Video Rating: 4/5 3D Rating: NA
The film has been framed at 1.66:1 and is presented in 1080p resolution using the AVC codec. Sharpness is excellent throughout except when stars Judy Garland and Gene Rowlands are being given the close-up glamor treatment. The film seems in the earliest reel to be perhaps a touch too bright, but later on the grayscale seems more natural with crisp whites and black levels which vary from mediocre to quite striking (several scenes use shadows quite effectively). Contrast is consistently delivered. There are some dust specks which appear at intervals, but they aren’t notably distracting. The movie has been divided into 8 chapters.
Audio Rating: 4/5
The DTS-HD Master Audio 2.0 mono sound mix is quite typical of its era for a reasonably low budget feature. Dialogue has been well recorded and has been mixed judiciously with Ernest Gold’s sometimes obtrusive background score and various sound effects. In quieter scenes, there’s a bit of attenuated hiss present, but it’s not generally a problem.
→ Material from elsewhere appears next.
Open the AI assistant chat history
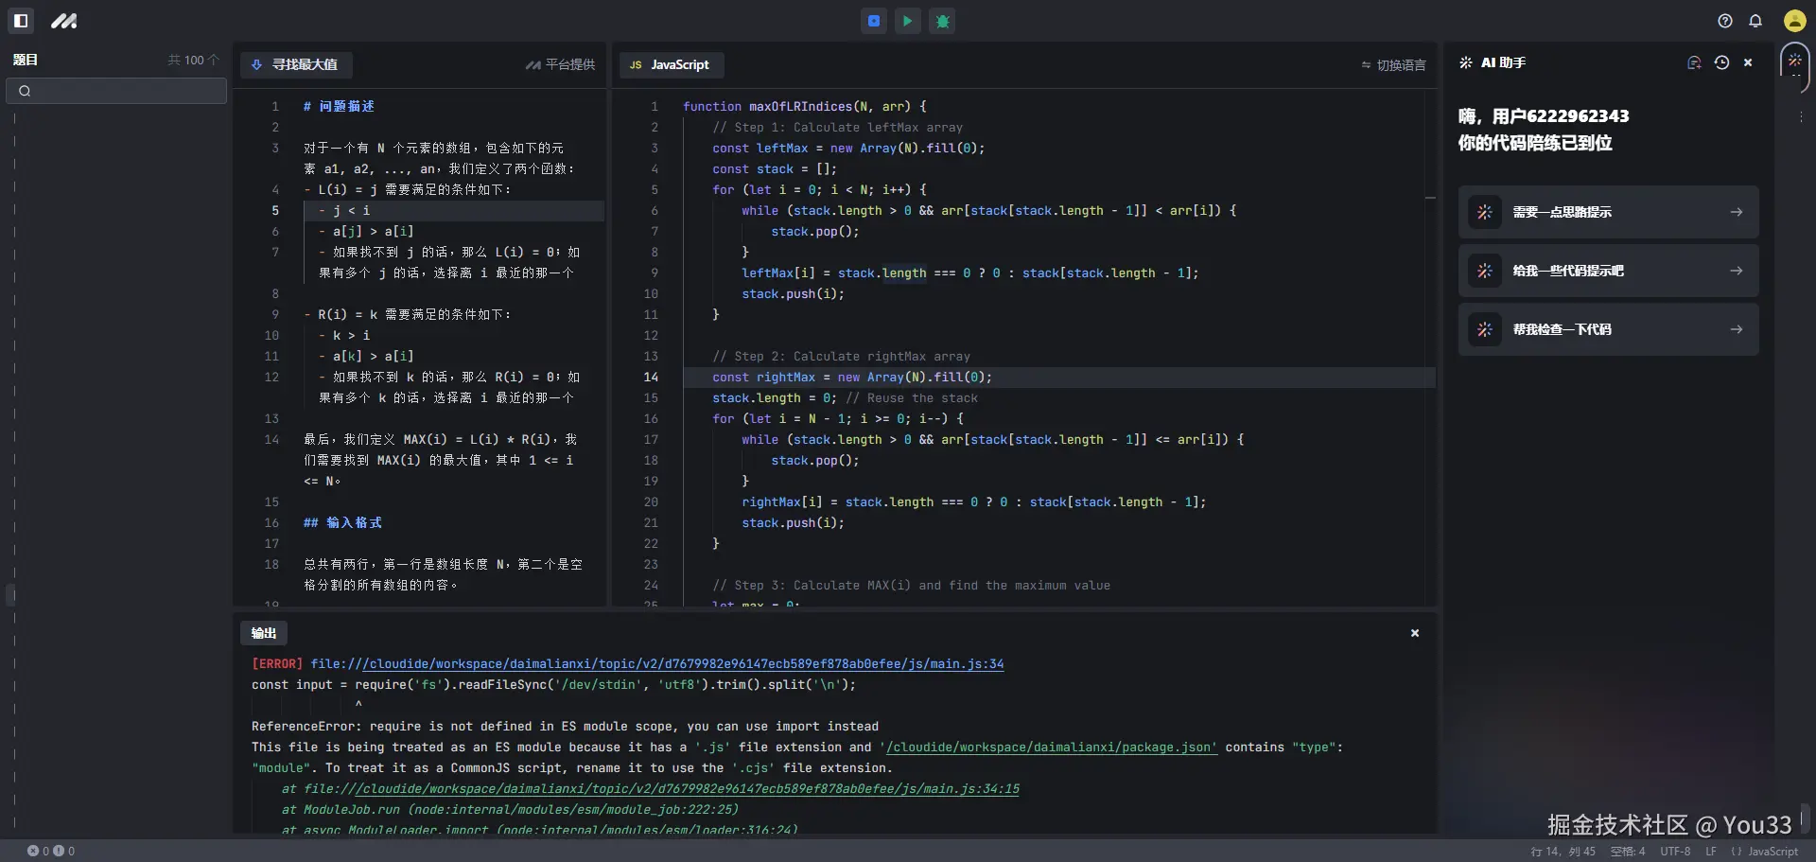The image size is (1816, 862). pyautogui.click(x=1721, y=62)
Special Features Rating: 2/5
Audio Commentary: film historians Tom Charity and Michael Van Den Bos offer a prickly commentary dissecting the film as a too-slick Cassavetes work rather than as the professional Hollywood film that it is. Still, background information they have to share is both interesting and informative.
Theatrical Trailer (2:44, HD)
Kino Studio Classics Trailer Gallery (SD): Judgment at Nuremberg, Separate Tables, Elmer Gantry.
Overall Rating: 4/5
A Child Is Waiting is an affecting and enjoyable drama focusing on an aspect of the educational system very different today but quite fascinating for its time period. The Blu-ray offers very good picture and sound that should greatly please fans of this overlooked classic.